The Movement for the Sixth Republic (or M6R) is gaining support within France, with more than 70,000 now signed on to its online statement, including numerous public and political figures. Recent support from dissident Socialist Party members and Green Party members has broadened its support and legitimacy. On December 10, the new online social network was launched, which provides space for citizens to discuss, debate, propose ideas and actions, and organise themselves at a local level.

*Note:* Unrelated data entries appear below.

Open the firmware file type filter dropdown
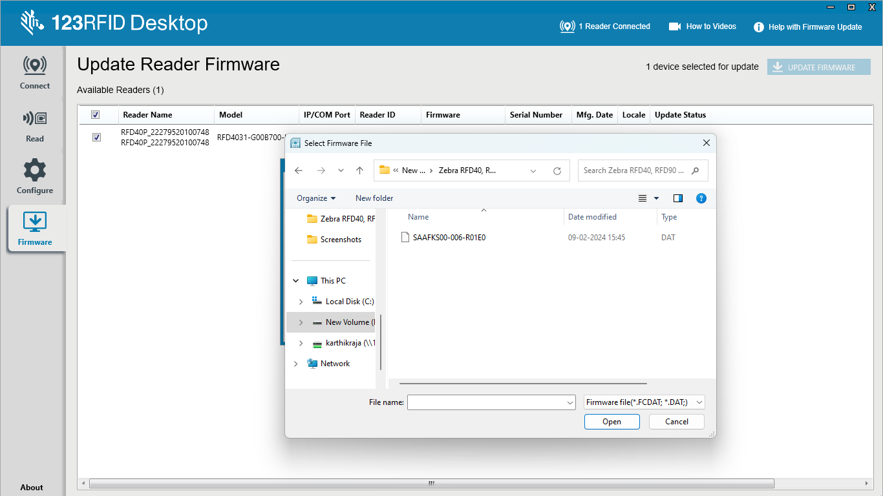 click(644, 402)
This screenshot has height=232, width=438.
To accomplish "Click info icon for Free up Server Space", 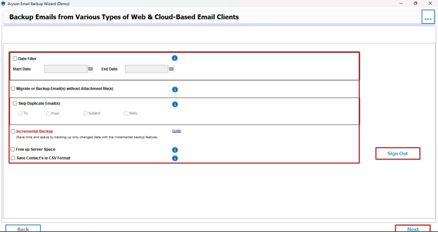I will click(x=175, y=150).
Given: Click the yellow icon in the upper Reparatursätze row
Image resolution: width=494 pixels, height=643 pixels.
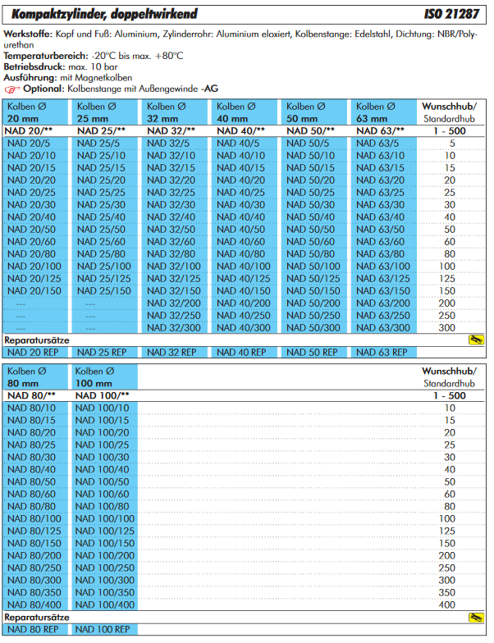Looking at the screenshot, I should (474, 340).
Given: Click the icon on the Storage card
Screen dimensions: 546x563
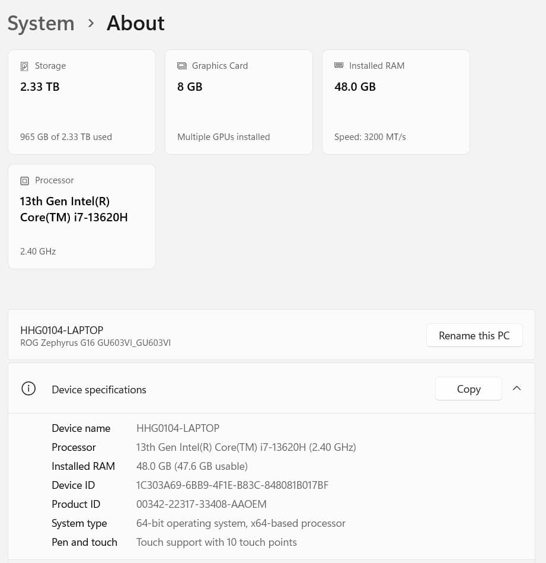Looking at the screenshot, I should click(x=24, y=66).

The campaign feeds into the heart of an ongoing debate in French politics that has threatened to destabilise the main political force to the left of the governing Socialist Party, the Left Front – a coalition of the Communist Party, the Left Party and other left forces. The debate initially centred on whether or not to form alliances with Socialist Party members during local elections, but now has become a fully fledged debate about the status of the established left and the strategy for anti-capitalist struggle and staving off the rise of the far right in France.
‘The left can die’
The first chapter is titled “The left can die”, ironically quoting Prime Minister Manuel Valls, and it opens with the provocation: “Here is the first political fact with which we must work: there no longer exists any global political force in the face of the invisible party of globalised finance.” The old left of social democracy is dead, welcome to the era of the people.
The general attack on social democracy quickly becomes a sharp critique of the ruling Socialist Party in France, with Mélenchon denouncing current president François Hollande for being worse than his right-wing predecessor Nicolas Sarkozy. Mélenchon spends some time apologising for his support for Hollande in the second round of the presidential elections in 2012, saying, “I would have never believed that he would betray his electors so quickly, so massively, so totally.”
Mélenchon savages Hollande, outlining a huge list of the president’s crimes, from immediately backing down on his promise to renegotiate the fiscal pact, to giving 40 billion euros to the CAC 40 (a French stock index), to allowing joblessness and homelessness to rise, increasing the pension age, blocking Bolivia’s President Evo Morales from French airspace at the behest of the US government, his support for Benjamin Netanyahou when Israel was committing war crimes in Gaza. Despite positioning himself, during his presidential campaign, as “an enemy of finance” Hollande has been one of the most active leaders in Europe opposing a tax on financial transactions.(more...)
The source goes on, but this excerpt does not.